Opini
Eropa Bantu Ukraina Miliaran, Rakyat Dapat Apa?

Di ruang-ruang megah markas NATO, para pemimpin Eropa berkumpul, suara mereka penuh tekad. Di Brussels, Menteri Pertahanan Jerman Boris Pistorius mengumumkan tambahan dana €3 miliar (Rp51 triliun) untuk Ukraina, ditambah €8 miliar (Rp136 triliun) hingga 2029—paket berisi sistem pertahanan udara, tank, dan amunisi. Menteri Pertahanan Inggris John Healey menjanjikan £4.5 miliar (Rp90 triliun), menyebutnya rekor tertinggi untuk Kyiv. Tepuk tangan menggema, menegaskan solidaritas Eropa. Tapi di gang-gang sempit Jerman dan Inggris, rakyat menatap tagihan listrik yang membengkak, antrean bank makanan, dan harapan yang kian pudar. Miliaran mengalir ke Ukraina, tapi rakyat bertanya dengan getir: kami dapat apa?
Konflik Ukraina telah menjadi sorotan dunia. Pistorius, di Brussels, menyinggung serangan Rusia yang menghancurkan warga sipil dan infrastruktur. Jerman, katanya, berkomitmen dengan 4 sistem pertahanan udara IRIS-T, 25 kendaraan tempur Marder, dan 15 tank Leopard 1A5. Inggris menawarkan radar, drone, dan dana untuk memperbaiki kendaraan tempur Ukraina. Healey menyebut 2025 tahun kritis, meminta sekutu menambah bantuan. Laporan Anadolu mencatat Uni Eropa menyumbang €23 miliar (Rp391 triliun) tahun ini, dengan Norwegia menyokong £100 juta (Rp2 triliun). Angka-angka ini megah, tapi rakyat Eropa bergulat dengan resesi dan inflasi yang menggerogoti dompet mereka.
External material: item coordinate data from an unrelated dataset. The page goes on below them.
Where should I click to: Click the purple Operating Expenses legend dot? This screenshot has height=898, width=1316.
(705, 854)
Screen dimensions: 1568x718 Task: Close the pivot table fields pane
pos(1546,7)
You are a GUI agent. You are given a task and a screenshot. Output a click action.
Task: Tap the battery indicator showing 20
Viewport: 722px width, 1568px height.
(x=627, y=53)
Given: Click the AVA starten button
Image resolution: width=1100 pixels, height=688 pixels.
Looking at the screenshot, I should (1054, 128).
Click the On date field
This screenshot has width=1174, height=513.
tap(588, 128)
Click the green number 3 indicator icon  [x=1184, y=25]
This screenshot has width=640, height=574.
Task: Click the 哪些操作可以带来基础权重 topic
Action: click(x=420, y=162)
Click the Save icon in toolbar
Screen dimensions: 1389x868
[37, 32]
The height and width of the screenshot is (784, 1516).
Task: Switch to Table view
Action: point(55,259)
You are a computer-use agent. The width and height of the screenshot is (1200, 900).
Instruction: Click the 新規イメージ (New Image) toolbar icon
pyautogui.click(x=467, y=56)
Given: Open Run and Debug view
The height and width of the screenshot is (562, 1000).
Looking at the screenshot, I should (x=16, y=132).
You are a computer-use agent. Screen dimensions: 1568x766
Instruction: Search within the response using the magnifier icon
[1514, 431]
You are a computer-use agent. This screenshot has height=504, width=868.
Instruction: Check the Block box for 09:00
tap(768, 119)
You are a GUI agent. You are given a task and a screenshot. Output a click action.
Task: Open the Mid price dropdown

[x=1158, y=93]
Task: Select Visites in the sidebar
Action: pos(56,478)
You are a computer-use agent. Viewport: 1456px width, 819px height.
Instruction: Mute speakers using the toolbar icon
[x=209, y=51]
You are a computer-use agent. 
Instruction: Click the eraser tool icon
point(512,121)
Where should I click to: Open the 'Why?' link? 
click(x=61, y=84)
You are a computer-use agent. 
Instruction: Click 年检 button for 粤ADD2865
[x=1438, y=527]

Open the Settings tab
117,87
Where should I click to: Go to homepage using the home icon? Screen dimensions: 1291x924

Jerman, jantung ekonomi Eropa, dihantui bayang resesi. Pertumbuhan PDB negatif, krisis perumahan, dan ekspor yang melemah membuat rakyat cemas. Harga energi masih membebani rumah tangga. Seorang pekerja di Berlin mungkin bertanya: jika €3 miliar (Rp51 triliun) bisa membeli tank untuk Ukraina, mengapa tidak ada €100 juta (Rp1.7 triliun) untuk subsidi listrik? Pajak mereka mengalir ke Kyiv, tapi apa yang kembali? Pemerintah bilang ini soal keamanan—mencegah Rusia mengancam Eropa. Tapi bagi ibu yang mematikan pemanas demi beli roti, ancaman Rusia terasa jauh dibandingkan kelaparan hari ini. Janji keamanan itu abstrak, tak menghibur perut kosong.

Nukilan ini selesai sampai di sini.